Load balancing is a critical aspect of optimising performance and cost efficiency in Kafka clusters. It ensures that all nodes are utilised effectively and data is evenly distributed across the cluster. In this blog article, we will focus on load balancing specifically for data injection use cases in Kafka clusters. By leveraging a partition replica placement strategy, you can achieve load balancing with minimal overhead.
Understanding Load Balancing in Kafka Clusters
Load balancing in Kafka clusters depends on two factors: Kafka partition placement and the Kafka partition access pattern. The placement of Kafka partition replicas on brokers can affect load balancing, considering different topics may have diverse retention requirements. Additionally, the traffic volume generated by producers and consumed by consumers does impact load balancing, as some partitions may receive more data at different times.
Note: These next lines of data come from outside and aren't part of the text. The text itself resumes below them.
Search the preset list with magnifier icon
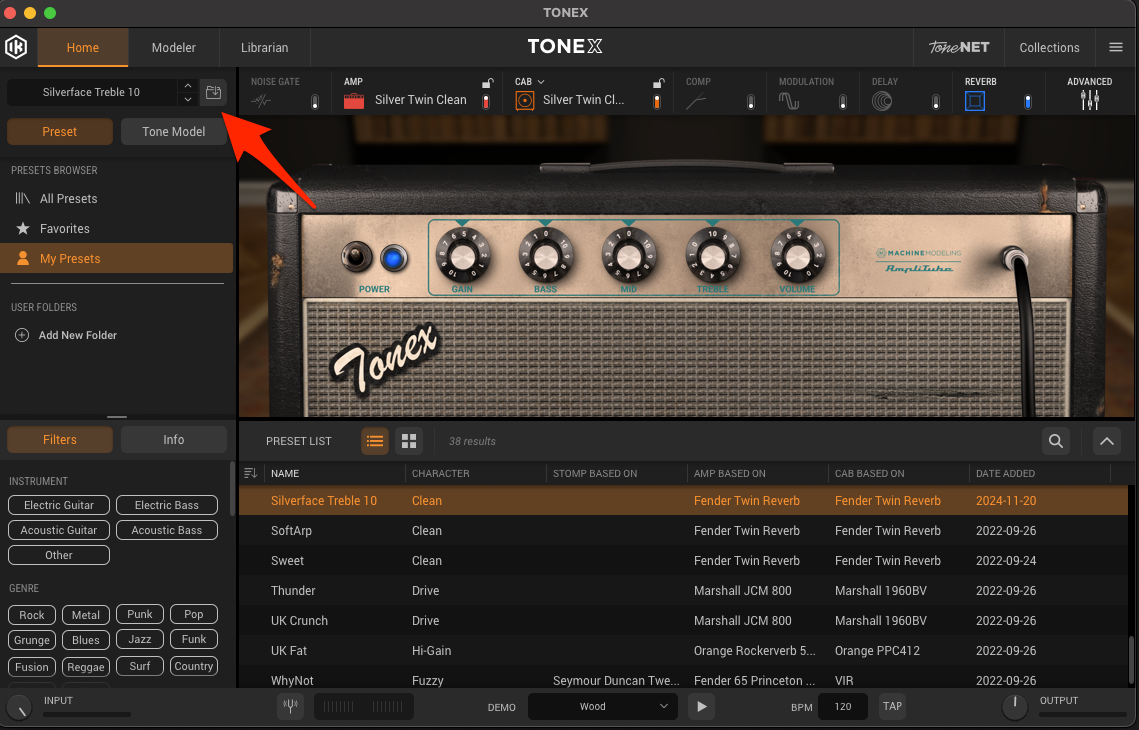The width and height of the screenshot is (1139, 730). coord(1055,441)
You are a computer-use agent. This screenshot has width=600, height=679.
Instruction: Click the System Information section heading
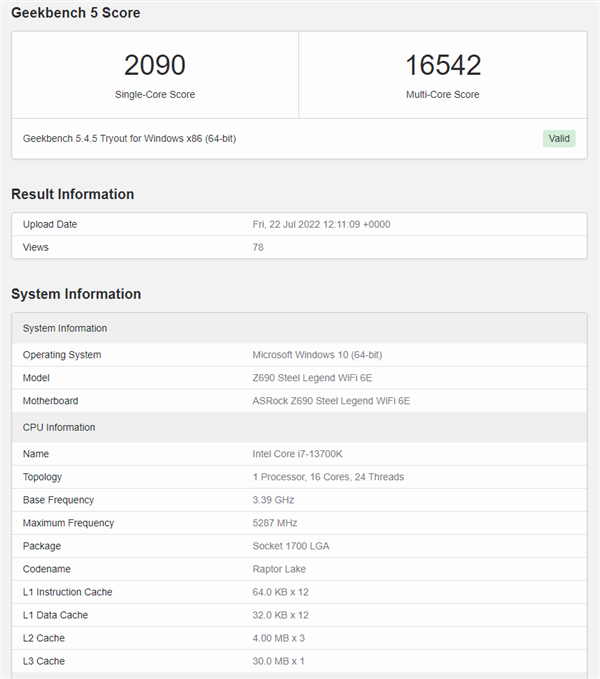click(x=76, y=294)
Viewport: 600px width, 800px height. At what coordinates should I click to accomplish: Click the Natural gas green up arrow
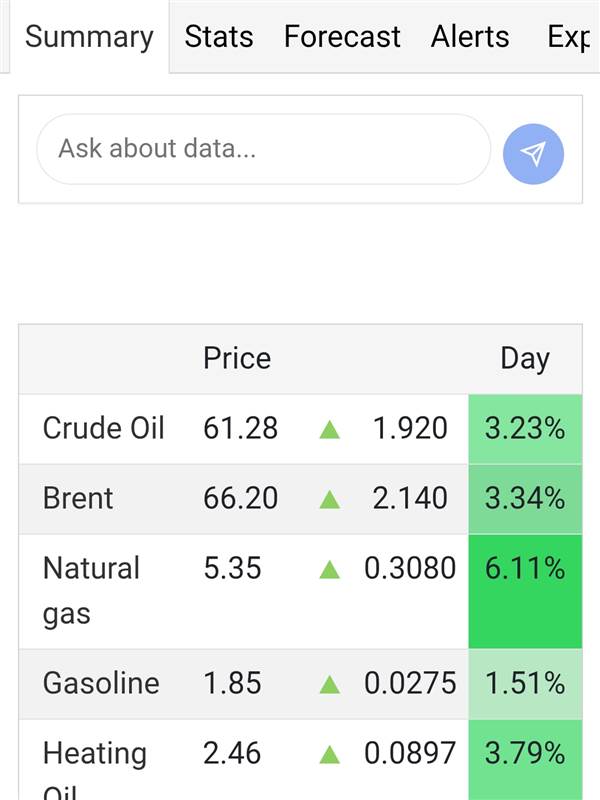coord(329,570)
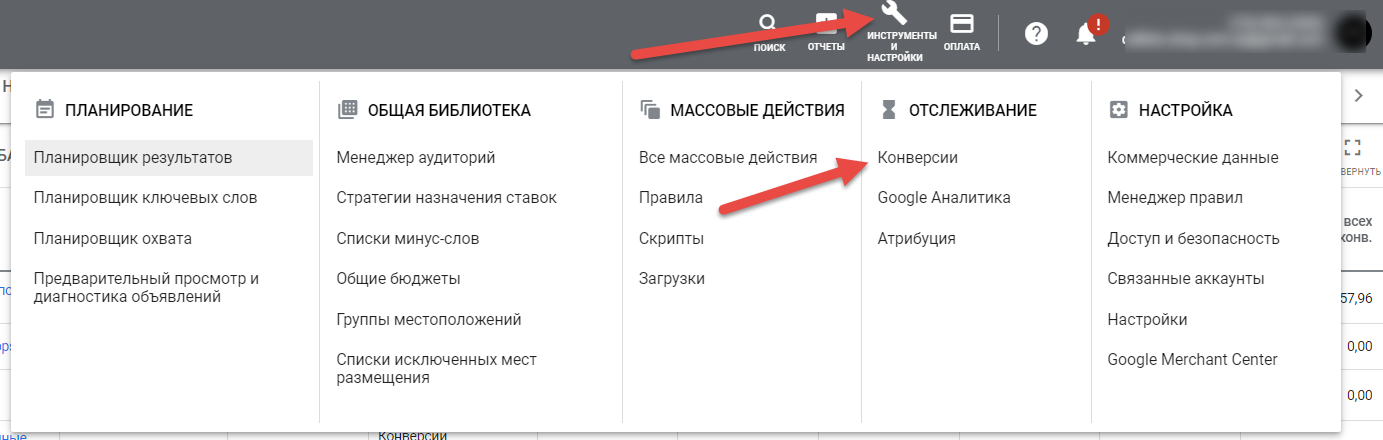This screenshot has width=1383, height=440.
Task: Click the Help question mark icon
Action: [x=1036, y=34]
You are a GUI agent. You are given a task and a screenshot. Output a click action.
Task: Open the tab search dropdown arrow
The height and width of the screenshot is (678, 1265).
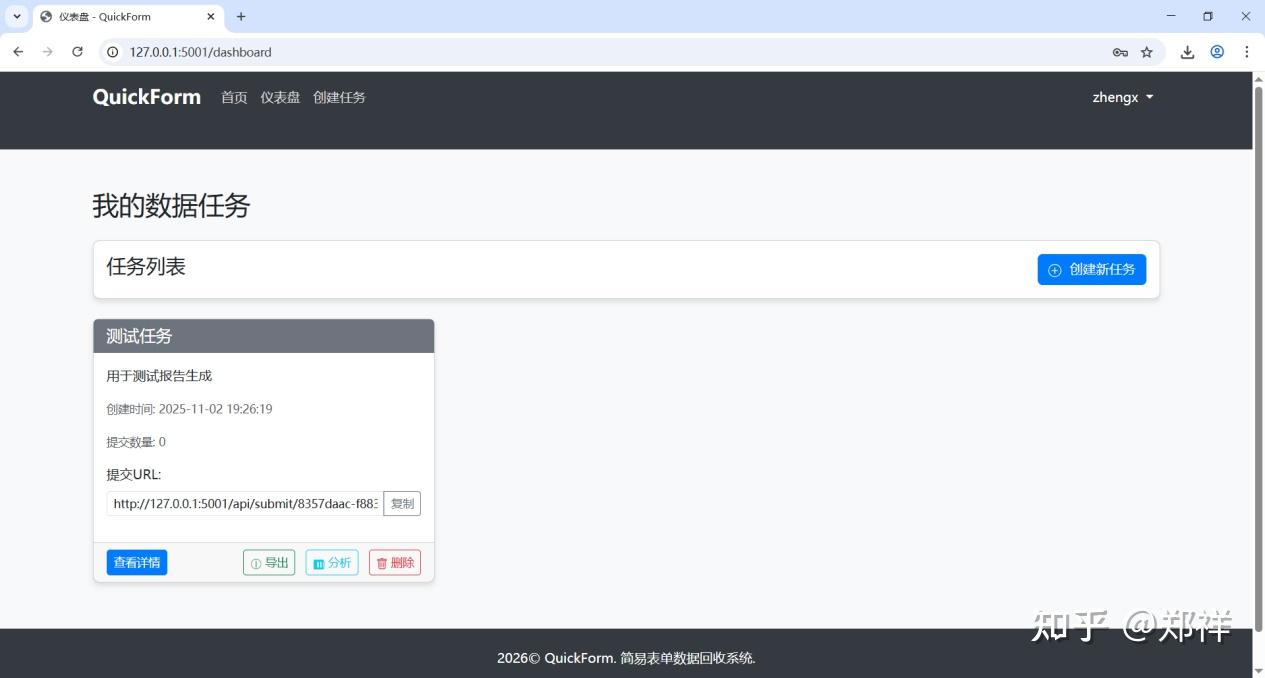(x=17, y=16)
The Common Solution: Continuous Rebalancing
Currently, the most common approach for load balancing in Kafka clusters is continuous delivery or what Confluent calls auto-balancing. This method balances the cluster based on load metrics. It collects load metrics from Kafka brokers, computes the Kafka cluster load model, generates an optimization proposal, and executes it. However, this approach comes with overheads such as data movement, longer execution times, and increased infrastructure costs.
Load Balancing in Data Injection Use Cases
Data injection is a popular use case for Kafka clusters, involving the injection of log data from servers into the cluster for later analysis in a data warehouse. In analysing this specific use case category, we have observed some interesting workload patterns:
- Random assignment of events to partitions within a single topic.
- Constant evaluation of partition data by consumers.
- No strict requirements for the partition count by producers and consumers.
Based on these observations, we propose a new partition replica placement strategy that significantly improves load balancing in data injection use cases while minimising overhead.
The Partition Replica Placement Strategy
The partition replica placement strategy for data injection use cases is as follows:
- Assign a SKU number to each topic. The SKU number, along with the number of brokers in the cluster, determines the number of partitions for the topic.
- Ensure that each broker has an equal number of partition replicas and leader replicas for each topic, distributing the load evenly among the brokers.
- Aggregate all topics together, each broker naturally has an equivalent load compared to its peers, resulting in balanced hardware utilisation for CPU, storage, and network usage.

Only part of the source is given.